As with the first few Tony Hawk games, you’ll be given a certain duration of time per run to complete various objectives. After satisfying the minimum amount of objectives you’ll be granted access to the next area. The thing about this is that each level only has a half-dozen or so objectives and they usually consist of things like “finding the secret item” or “crashing into all four crates”, that is when it isn’t generic requirements like grinding a certain distance or scoring a certain amount of points. In fairness though, the inclusion of boss battles in the career mode does successfully liven things up on occasion, although a bit more depth and intricacy could have made them more entertaining. As it is you’ll basically just need to grind certain areas of the boss to defeat it.

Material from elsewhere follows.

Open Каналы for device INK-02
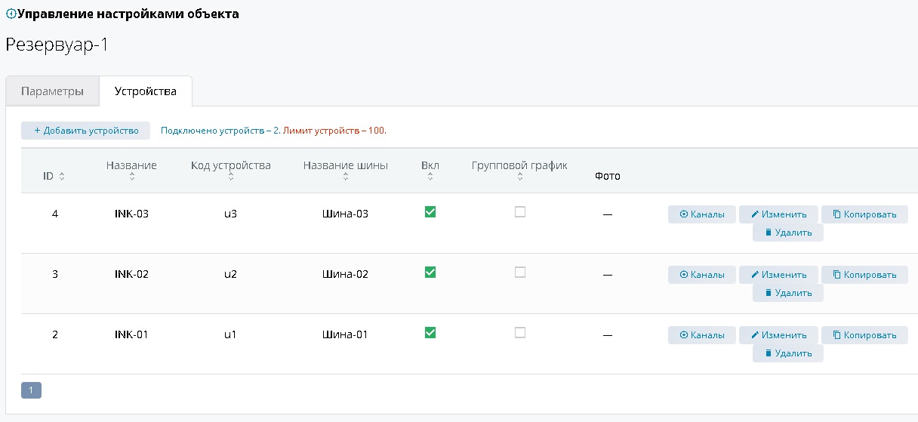Image resolution: width=918 pixels, height=422 pixels. 701,275
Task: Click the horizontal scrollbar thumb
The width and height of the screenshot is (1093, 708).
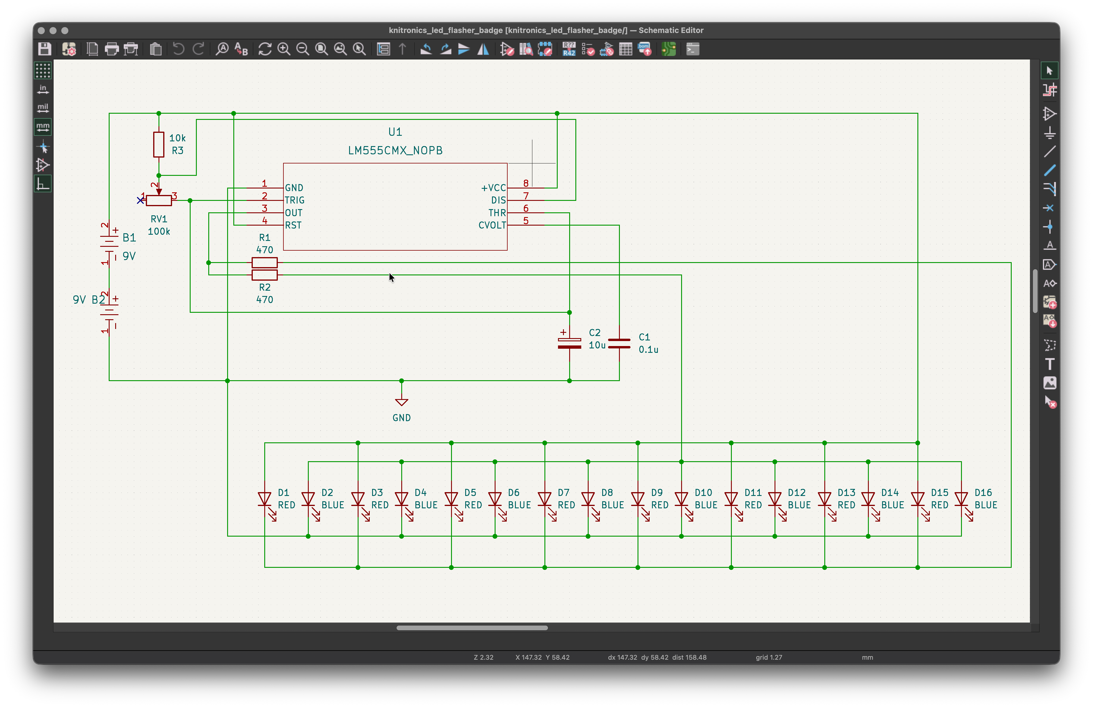Action: coord(472,628)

There is usually quite a bit to do in any given area of a level, but as far as intelligent design that allows for long strings of trick-combos, well, in this regard Evolution Skateboarding fails miserably. To make matters worse, it is unnecessarily difficult to keep a combo alive due to the fact that there is no revert. Apparently you are able to string together combos by holding up and the triangle button, but since vert-tricks rely heavily on the X button to gain altitude and since jumping into a grind also requires the use of the X button, it is difficult to keep the manual going while you attempt to hit the X button with the lower part of your thumb. Again, you just have to ask “why, for the love of God, why?”
Visually, Evolution Skateboarding looks like Tony Hawk 2.5, which isn’t necessarily bad, but compared to the current king of hill: Tony Hawk 4, it is hard to deny its outdated-ness. Frame rate runs at a steady clip, and the skaters and their surroundings are adequately detailed, but the game lacks polish and style. The small collection of tricks found in Evolution all look pretty good, though flip-tricks seem amusingly floaty and unrealistic.
As far as the aural presentation goes, it is the same song-and-dance staging that has been seen in countless skating games before it without the moniker of Tony Hawk attached to them. There is an announcer who repeats the tricks you just performed and offers quips and insults every now and then, but unsurprisingly he gets old and annoying after only a few hours. The sounds of grinding and landing on four wheels or crashing and burning all seem appropriate but hardly stand out in contrast to other similar titles on the market. Music is composed of 15 unique licensed tracks from bands like CKY and Unwritten Law, not a bad selection of tunes but not that great either.
Evolution Skateboarding is, on one hand, a skating game that attempts to mix things up with original ideas such as boss fights, quick-combo customizations, and a nifty sticker-editor. But on the flipside it is also a game that is barely successful on anything it tries to do: the game play is unresponsive, the tricks unsatisfying, the level design unintuitive, and even the boss-fights are pretty bland. Konami would be well-advised to stick with what they know, which is a lot, but apparently skateboarding isn’t one of them. The one saving grace, however, is the fact that Solid Snake can be unlocked by completing every coin objective with every player. A cool addition? Certainly. Does it justify a fifty-dollar price-tag? Pfff, no.